For ideal gases, Dalton's law states total pressure P = Σ P_i (partial pressures), and mole fraction x_i = P_i/P. Mixture properties are molar averages: M_mix = Σ x_i*M_i, R_mix = R_u/M_mix, c_p,mix = Σ x_i*c_p,i. For real gases this becomes complex; mixing rules depend on the equation of state. Combustion, HVAC, and gas separation all rely on mixture thermodynamics.
Your prerequisite on partial pressures established the central fact about ideal gas mixtures: each component behaves as if it were alone in the container, occupying the full volume at the temperature of the mixture. Dalton's law formalizes this as P_total = Σ P_i, where each partial pressure P_i = x_i × P_total is the pressure that component i would exert if it alone occupied the volume at the same temperature. The mole fraction x_i = n_i/n_total is the key composition variable — it is simultaneously the volume fraction and the partial-pressure fraction for ideal gases.
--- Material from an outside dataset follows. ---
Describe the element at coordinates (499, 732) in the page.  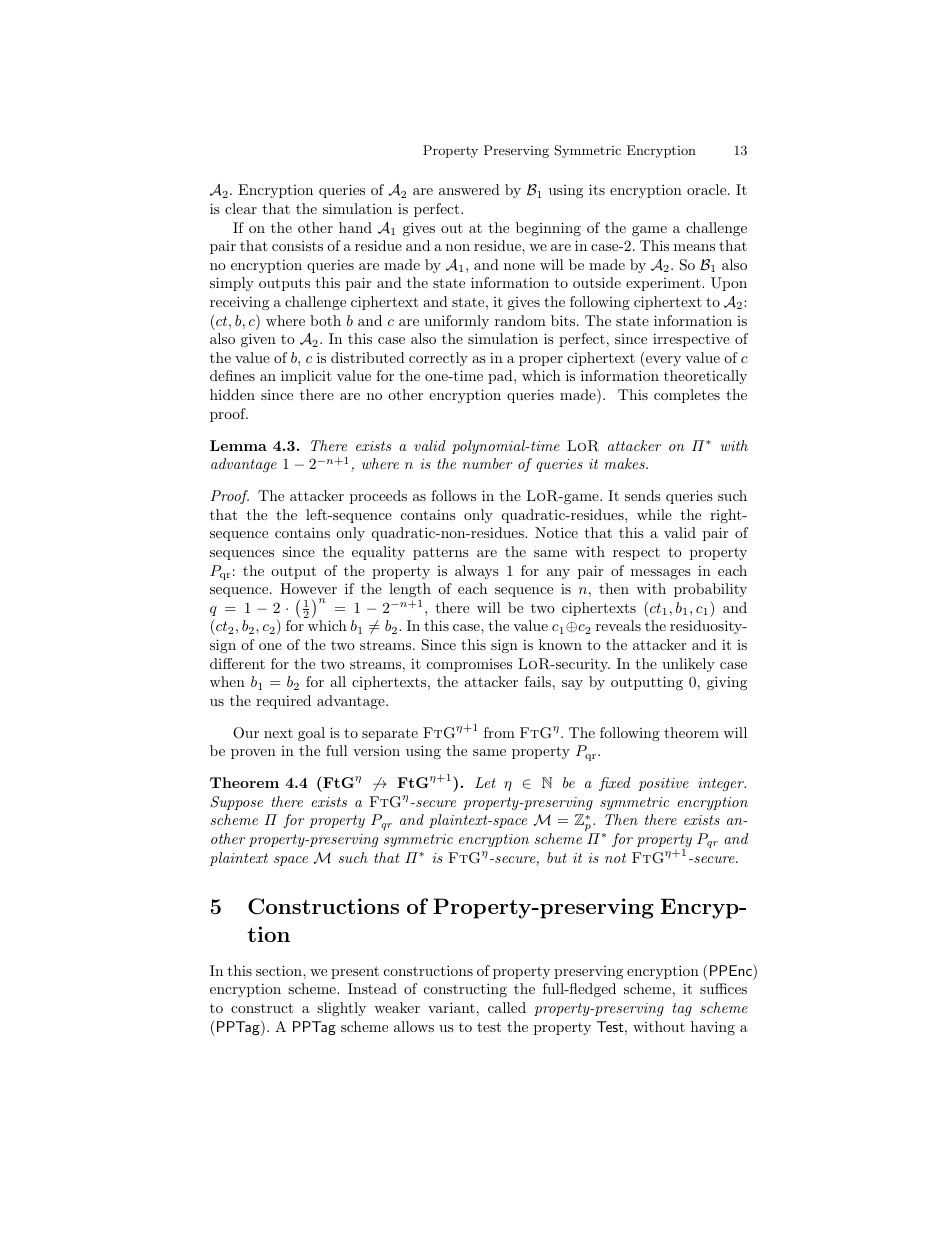
I see `from` at that location.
The mixture properties you need for thermodynamic calculations follow from treating the mixture as a single pure substance with molar-averaged properties. The mixture molecular weight M_mix = Σ x_i M_i is a straightforward molar average — heavier components pull it up, lighter ones pull it down. From M_mix you get the specific gas constant R_mix = R_u / M_mix (where R_u = 8.314 J/mol·K is the universal gas constant), which you can plug directly into the ideal gas law PV = m R_mix T to work in mass-based units. Similarly, the mixture heat capacity c_p,mix = Σ x_i c_p,i lets you compute enthalpy changes for the mixture just as you would for a pure gas. All of this works because ideal gas components do not interact — mixing them does not change their individual enthalpies, internal energies, or entropies beyond the entropy of mixing (which matters for chemical equilibrium but not for energy balances in most engineering calculations).
A practical example anchors the arithmetic. Dry air is approximately 21% O₂ and 79% N₂ by mole. The mixture molecular weight is M_air = 0.21×32 + 0.79×28 = 6.72 + 22.12 = 28.84 g/mol, giving R_air = 8314/28.84 ≈ 287 J/(kg·K) — the familiar specific gas constant for air. The partial pressure of O₂ at sea level (101.3 kPa) is 0.21 × 101.3 = 21.3 kPa. This is why oxygen partial pressure matters for aviation physiology and why altitude affects combustion — as you climb, P_total falls and with it P_O₂, reducing oxygen availability even though the mole fraction stays the same.
For real gas mixtures, the ideal treatment breaks down because intermolecular forces between unlike species differ from forces between like species, producing volume and enthalpy changes on mixing. Real gas equations of state like van der Waals or Peng-Robinson require mixing rules for their parameters — empirical or theoretically motivated formulas for the cross-interaction parameters a_ij (attraction) and b_ij (size). These are more involved and depend on the specific gas pair. For engineering work at moderate pressures (combustion products below ~10 bar, HVAC systems at atmospheric conditions), the ideal mixture treatment is accurate to within a few percent and is almost universally used. Real-gas corrections become important in natural gas pipelines at high pressure, supercritical processes, and precision measurements where small departures from ideality matter.